I'm not 100% on this, but here's what I think...

When you adjust the exposure slider, it changes the 'brightness' evenly.  So the blacks get brighter by the same amount as the mids and the whites.
When you adjust the brightness slider, it is like grabbing the middle of the tone curve and moving it up.  In other words, it starts by brightening the mid tones, leaving the black point and the white point alone.  I think it's similar to adjusting the middle 'triangle' in the levels command in Photoshop.  

So what I do (and what I think is the recommended procedure)...in Lightroom, adjust the exposure slider first, then adjust your recovery & black sliders.  In Photoshop, I'd start with levels and adjust the left & right 'triangles' to change the black & white points.  Then, if needed, I'd adjust the middle slider (or the brightness slider in LR).  Although, I tend not to use the brightness slider in LR, preferring to go to the tone curve and pulling the section of the curve that I want to adjust.


----------



## KmH (Dec 30, 2011)

According to Bruce Fraser and Jeff Schewe in Real World Camera Raw with Adobe Photoshop CS5: Photoshop CS5's Camera Raw, and Photoshop Lightroom 3's Develope module use Adobe Camera Raw 6. So the info in this book applies to both.

The Exposure slider controls the mapping of the highlight tone values in the image to those in your designated working space (ProPhoto RGB is recommended), but it's first and foremost a white-clipping adjustment.

Brightness is a non-linear adjustment that works very much like Mike said, like the gray input slider in Levels. The Brightness slider lets you redistribute the mid-tone values without clipping the highlights or the shadows.

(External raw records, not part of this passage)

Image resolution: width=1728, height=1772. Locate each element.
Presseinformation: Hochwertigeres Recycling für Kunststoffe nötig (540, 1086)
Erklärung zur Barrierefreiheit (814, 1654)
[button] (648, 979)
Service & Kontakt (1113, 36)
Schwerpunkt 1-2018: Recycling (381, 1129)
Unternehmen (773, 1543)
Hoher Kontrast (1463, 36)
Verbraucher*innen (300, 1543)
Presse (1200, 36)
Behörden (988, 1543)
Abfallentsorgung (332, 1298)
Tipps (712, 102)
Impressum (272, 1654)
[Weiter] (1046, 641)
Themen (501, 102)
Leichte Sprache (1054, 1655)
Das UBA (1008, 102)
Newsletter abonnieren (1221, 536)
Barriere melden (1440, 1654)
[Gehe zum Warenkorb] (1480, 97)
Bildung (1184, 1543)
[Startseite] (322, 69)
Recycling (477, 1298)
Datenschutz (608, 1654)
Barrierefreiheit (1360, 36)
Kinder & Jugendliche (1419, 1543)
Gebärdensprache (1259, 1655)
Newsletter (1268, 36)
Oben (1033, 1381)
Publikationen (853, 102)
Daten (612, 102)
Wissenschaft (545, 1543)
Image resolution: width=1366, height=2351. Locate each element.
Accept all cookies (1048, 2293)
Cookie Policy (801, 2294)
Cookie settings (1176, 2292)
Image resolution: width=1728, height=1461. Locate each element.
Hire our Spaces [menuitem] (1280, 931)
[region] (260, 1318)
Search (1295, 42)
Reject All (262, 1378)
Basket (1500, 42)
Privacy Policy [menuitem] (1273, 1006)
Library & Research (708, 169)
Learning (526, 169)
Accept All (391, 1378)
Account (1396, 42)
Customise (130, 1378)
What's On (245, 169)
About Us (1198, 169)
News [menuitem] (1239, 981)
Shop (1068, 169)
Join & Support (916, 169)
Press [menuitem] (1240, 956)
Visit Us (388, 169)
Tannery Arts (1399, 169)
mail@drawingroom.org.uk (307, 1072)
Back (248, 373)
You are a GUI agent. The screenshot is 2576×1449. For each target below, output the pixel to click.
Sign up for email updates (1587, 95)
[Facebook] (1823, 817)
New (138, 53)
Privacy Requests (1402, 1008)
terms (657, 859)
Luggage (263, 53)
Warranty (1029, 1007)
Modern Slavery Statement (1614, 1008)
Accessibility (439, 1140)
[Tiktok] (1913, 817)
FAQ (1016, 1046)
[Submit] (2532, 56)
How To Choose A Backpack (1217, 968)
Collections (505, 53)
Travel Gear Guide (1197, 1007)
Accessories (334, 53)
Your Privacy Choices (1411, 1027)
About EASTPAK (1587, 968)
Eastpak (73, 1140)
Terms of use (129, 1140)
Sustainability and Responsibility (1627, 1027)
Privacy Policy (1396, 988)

Another way to adjust mid-tones is found in the Presence section of sliders by using the Clarity slider.


----------



## jwbryson1 (Dec 30, 2011)

Okay, what about brightness versus fill light in LR3?


----------



## Big Mike (Dec 30, 2011)

I believe that fill light brightens from the shadows, where as brightness brightens from the middle (as mentioned above).


----------



## JClishe (Dec 30, 2011)

That helps. The dots still aren't connected yet, but getting closer.  I'll need to find images to play around with. Thanks,


----------



## Dominantly (Dec 30, 2011)

I never ever touch brightness. Fill and levels are a better bet IMHO.


----------



## JClishe (Dec 30, 2011)

Dominantly said:


> I never ever touch brightness. Fill and levels are a better bet IMHO.



I like that answer better


----------



## morethanasnapshot (Dec 30, 2011)

I agree with many of the answers above and previously haven't used brightness in lightroom either.  However, I read somewhere that its useful for making adjustments for prints.  You can use all the other sliders to make your image look good on the screen but when it comes time to print your image it often comes out dark.   This is because your screen is obviously going to be brighter than paper so making a small brightness adjustment can help get rid of dark prints.

Gary
morethanasnapshot.com


----------



## djacobox372 (Jan 2, 2012)

"Brightness" brightens all the pixel values evenly, light and dark.  This; however, is not optically correct as light falls off quadratically, and there's also the whole gamma curve thing to deal with. 

Exposure biases the brightening/darkening in a way which is more representative of what a change in exposure would have create had it been done when the picture was taken.


----------



## Garbz (Jan 3, 2012)

morethanasnapshot said:


> I agree with many of the answers above and previously haven't used brightness in lightroom either.  However, I read somewhere that its useful for making adjustments for prints.  You can use all the other sliders to make your image look good on the screen but when it comes time to print your image it often comes out dark.   This is because your screen is obviously going to be brighter than paper so making a small brightness adjustment can help get rid of dark prints.



Calibration alert! Danger Mr Robinson Danger!

For comparing monitors to prints you should artificially limit both the brightness and the contrast ratio, and then light the print brightly with a source of similar colour temp to your monitor. ... That's if its deadly important to get it accurate.


----------